* **What you have to do**: Produce word for word the lines of the data below running from the one that has "Task: Click the My Event book icon" to the one that has "has height=896, width=1371.", inclusive, and no others.

(Pixel coordinate grounding data)
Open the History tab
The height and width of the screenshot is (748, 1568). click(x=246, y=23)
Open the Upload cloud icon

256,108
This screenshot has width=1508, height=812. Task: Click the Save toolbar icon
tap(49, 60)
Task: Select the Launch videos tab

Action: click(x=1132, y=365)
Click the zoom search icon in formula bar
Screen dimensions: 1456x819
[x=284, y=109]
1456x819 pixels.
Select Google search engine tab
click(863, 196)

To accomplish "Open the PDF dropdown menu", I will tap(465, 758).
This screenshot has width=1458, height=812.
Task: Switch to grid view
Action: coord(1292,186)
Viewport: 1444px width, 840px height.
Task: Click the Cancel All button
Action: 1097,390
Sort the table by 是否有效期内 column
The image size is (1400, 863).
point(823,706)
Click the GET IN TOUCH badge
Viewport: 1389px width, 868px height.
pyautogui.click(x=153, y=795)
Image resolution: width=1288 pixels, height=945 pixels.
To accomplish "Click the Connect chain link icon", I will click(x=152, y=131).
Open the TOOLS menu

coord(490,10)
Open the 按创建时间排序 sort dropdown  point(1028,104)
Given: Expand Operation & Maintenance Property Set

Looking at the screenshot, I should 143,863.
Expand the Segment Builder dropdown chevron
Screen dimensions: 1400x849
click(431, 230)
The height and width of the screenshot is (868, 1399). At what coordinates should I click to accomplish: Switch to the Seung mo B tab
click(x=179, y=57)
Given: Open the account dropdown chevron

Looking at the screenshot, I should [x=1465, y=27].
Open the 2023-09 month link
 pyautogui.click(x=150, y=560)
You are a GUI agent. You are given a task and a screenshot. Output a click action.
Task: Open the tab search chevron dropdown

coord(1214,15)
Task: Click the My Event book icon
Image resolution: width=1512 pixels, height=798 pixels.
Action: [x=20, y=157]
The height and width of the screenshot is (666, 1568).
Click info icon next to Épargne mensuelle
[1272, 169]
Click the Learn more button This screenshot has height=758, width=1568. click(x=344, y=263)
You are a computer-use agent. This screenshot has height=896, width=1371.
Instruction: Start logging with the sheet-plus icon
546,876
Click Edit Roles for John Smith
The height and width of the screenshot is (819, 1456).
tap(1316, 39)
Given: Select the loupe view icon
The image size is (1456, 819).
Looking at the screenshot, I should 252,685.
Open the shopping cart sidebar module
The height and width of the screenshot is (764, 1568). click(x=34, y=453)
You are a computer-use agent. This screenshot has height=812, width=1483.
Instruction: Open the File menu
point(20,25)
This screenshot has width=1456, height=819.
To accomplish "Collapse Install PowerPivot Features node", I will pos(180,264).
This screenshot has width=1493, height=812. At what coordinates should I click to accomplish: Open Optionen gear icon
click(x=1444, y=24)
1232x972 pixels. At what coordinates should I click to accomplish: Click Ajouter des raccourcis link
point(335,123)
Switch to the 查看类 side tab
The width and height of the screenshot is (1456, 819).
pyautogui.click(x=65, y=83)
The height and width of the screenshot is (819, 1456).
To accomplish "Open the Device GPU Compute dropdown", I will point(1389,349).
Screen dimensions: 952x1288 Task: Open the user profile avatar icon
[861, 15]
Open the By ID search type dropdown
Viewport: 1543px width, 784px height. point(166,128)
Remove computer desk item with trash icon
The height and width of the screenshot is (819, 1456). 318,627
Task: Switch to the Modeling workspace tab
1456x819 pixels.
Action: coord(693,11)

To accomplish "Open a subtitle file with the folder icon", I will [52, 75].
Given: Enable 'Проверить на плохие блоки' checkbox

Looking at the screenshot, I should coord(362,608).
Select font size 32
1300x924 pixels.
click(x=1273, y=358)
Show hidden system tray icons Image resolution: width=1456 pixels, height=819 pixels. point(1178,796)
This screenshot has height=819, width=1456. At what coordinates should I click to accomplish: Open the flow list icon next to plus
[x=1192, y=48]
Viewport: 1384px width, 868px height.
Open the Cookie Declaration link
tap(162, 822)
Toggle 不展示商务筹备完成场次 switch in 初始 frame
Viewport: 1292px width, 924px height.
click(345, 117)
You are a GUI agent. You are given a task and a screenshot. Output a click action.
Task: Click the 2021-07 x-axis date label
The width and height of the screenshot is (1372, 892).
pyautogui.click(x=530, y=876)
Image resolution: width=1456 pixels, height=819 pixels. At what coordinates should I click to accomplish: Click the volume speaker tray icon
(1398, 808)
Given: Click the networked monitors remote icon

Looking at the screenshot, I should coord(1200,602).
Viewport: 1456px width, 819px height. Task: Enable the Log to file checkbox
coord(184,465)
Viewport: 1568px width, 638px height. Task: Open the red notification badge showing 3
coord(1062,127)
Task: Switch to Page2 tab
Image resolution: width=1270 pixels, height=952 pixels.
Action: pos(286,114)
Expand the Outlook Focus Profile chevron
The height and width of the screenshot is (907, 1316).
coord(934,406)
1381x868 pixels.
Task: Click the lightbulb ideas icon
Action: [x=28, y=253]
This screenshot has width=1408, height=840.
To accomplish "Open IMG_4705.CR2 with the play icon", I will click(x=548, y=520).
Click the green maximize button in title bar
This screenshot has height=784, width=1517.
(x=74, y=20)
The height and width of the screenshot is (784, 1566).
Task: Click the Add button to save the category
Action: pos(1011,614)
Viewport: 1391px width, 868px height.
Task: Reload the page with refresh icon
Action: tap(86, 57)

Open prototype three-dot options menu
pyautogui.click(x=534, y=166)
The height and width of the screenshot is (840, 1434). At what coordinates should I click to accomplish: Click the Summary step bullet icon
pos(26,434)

* **Solution for this exercise**:
Task: Click the My Event book icon
Image resolution: width=1512 pixels, height=798 pixels.
Action: [x=20, y=157]
The height and width of the screenshot is (666, 1568).
Click info icon next to Épargne mensuelle
[1272, 169]
Click the Learn more button This screenshot has height=758, width=1568. click(x=344, y=263)
You are a computer-use agent. This screenshot has height=896, width=1371.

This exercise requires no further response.